Front of house manager Joe Vidal confirmed he resigned immediately after learning of Hunter's decision, saying, "Christian was the linchpin. Christian is a fantastic chef, and I would work anywhere he wants to be."
According to Hunter, “the last straw” involved his sous chef arriving on Saturday morning to find the restaurant unlocked and in “unsightly” condition. “I saw the scene, and it was not pretty,” says Hunter, who alleges that Jackson was the last to leave the building on Friday night.
Reached by phone on Saturday evening, sous chef Alan Burgmayer said Hunter's account of the incident was "exactly right." His initial impulse after surveying the restaurant was to clean up the bodily fluids so he could proceed with New Year's Eve prep, but he changed his mind after consulting with Hunter.
"We kind of talked everything out and decided in tandem we were done, and resigned then and there," he says.
Jackson operated a restaurant in Alabama for 13 years before relocating to Charleston to open another farm-to-table enterprise in the former Two Boroughs Larder. When he launched Sorghum & Salt in 2017, he told The Post and Courier that “staying relevant and progressive is really the goal.”

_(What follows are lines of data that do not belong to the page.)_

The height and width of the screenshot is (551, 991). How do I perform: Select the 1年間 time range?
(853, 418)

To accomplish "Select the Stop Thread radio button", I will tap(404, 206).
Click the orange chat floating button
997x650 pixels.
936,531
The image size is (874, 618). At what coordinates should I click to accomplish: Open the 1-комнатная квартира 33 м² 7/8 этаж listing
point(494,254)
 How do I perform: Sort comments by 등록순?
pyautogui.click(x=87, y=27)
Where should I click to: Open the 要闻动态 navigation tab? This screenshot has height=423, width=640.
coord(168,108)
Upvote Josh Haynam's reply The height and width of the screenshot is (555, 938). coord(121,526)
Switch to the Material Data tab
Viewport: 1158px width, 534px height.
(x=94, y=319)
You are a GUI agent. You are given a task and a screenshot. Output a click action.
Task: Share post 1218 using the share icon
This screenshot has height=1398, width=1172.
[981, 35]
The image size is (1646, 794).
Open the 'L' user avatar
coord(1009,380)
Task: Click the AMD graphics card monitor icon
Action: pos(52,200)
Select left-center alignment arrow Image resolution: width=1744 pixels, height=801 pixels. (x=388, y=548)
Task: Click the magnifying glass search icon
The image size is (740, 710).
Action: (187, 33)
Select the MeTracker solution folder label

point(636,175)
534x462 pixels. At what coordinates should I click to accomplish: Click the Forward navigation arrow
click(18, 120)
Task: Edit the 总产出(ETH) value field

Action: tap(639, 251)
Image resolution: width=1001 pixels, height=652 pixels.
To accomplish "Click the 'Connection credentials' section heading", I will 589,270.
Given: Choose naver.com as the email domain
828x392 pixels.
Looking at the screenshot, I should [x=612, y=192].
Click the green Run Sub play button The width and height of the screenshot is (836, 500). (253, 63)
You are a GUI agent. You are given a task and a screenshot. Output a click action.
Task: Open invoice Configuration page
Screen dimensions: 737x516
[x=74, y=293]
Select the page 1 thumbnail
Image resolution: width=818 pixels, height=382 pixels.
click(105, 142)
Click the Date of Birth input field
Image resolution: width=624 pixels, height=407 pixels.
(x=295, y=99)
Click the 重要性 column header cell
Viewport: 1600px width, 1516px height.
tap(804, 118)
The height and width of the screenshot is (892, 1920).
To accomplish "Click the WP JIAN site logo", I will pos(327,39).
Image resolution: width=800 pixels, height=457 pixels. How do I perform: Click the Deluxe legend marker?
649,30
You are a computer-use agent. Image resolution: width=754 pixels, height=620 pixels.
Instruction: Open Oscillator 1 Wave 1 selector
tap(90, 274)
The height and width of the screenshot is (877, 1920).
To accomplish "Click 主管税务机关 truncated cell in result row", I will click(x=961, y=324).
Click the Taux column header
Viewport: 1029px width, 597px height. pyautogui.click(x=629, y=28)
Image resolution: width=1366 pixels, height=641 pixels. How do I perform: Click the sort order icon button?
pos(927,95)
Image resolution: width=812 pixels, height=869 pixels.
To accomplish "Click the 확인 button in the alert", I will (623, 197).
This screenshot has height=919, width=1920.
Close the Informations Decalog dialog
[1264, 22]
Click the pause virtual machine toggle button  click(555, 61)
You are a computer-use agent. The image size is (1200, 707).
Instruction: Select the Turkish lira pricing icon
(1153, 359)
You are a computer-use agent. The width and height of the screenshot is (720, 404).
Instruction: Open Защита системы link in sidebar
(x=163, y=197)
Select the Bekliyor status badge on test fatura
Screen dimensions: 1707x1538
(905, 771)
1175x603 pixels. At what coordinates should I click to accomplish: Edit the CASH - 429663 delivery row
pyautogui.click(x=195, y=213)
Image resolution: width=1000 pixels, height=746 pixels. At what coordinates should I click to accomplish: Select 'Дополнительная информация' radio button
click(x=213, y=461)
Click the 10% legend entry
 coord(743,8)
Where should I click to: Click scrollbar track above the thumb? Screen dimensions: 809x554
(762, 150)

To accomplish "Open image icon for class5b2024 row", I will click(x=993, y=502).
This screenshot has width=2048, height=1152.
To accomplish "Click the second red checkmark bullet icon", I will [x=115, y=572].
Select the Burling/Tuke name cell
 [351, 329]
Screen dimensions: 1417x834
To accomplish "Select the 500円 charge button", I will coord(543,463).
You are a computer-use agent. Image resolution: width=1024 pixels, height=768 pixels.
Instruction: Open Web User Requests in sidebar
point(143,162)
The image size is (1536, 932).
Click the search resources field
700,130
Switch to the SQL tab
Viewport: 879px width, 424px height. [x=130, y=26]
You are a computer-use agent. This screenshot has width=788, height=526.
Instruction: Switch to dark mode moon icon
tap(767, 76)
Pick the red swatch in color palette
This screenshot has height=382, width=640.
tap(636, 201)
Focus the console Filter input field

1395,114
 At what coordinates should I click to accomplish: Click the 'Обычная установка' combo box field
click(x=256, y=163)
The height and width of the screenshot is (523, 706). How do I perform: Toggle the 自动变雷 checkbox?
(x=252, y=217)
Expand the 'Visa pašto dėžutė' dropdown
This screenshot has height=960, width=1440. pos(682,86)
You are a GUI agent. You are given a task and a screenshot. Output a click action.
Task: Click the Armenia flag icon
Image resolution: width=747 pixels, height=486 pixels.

But Hunter claims Jackson didn’t always honor the culinary philosophies which the restaurant promoted.
“For example, the beet creameux is something he hangs his hat on,” Hunter says of Jackson’s signature root vegetable-and-espresso dish. “But beets aren’t in season year round, so at some point, that dessert has got to disappear. But somehow, it was hanging around. If we’re going to be farm-to-table, I want to be legit about it. That’s important to me.”
Burgmayer says he applied for the sous chef job, which he took in November 2018, because an online help wanted ad stressed the restaurant's commitment to local food. But he says there were numerous instances of Jackson dismissing the kitchen's concerns about ingredient sourcing.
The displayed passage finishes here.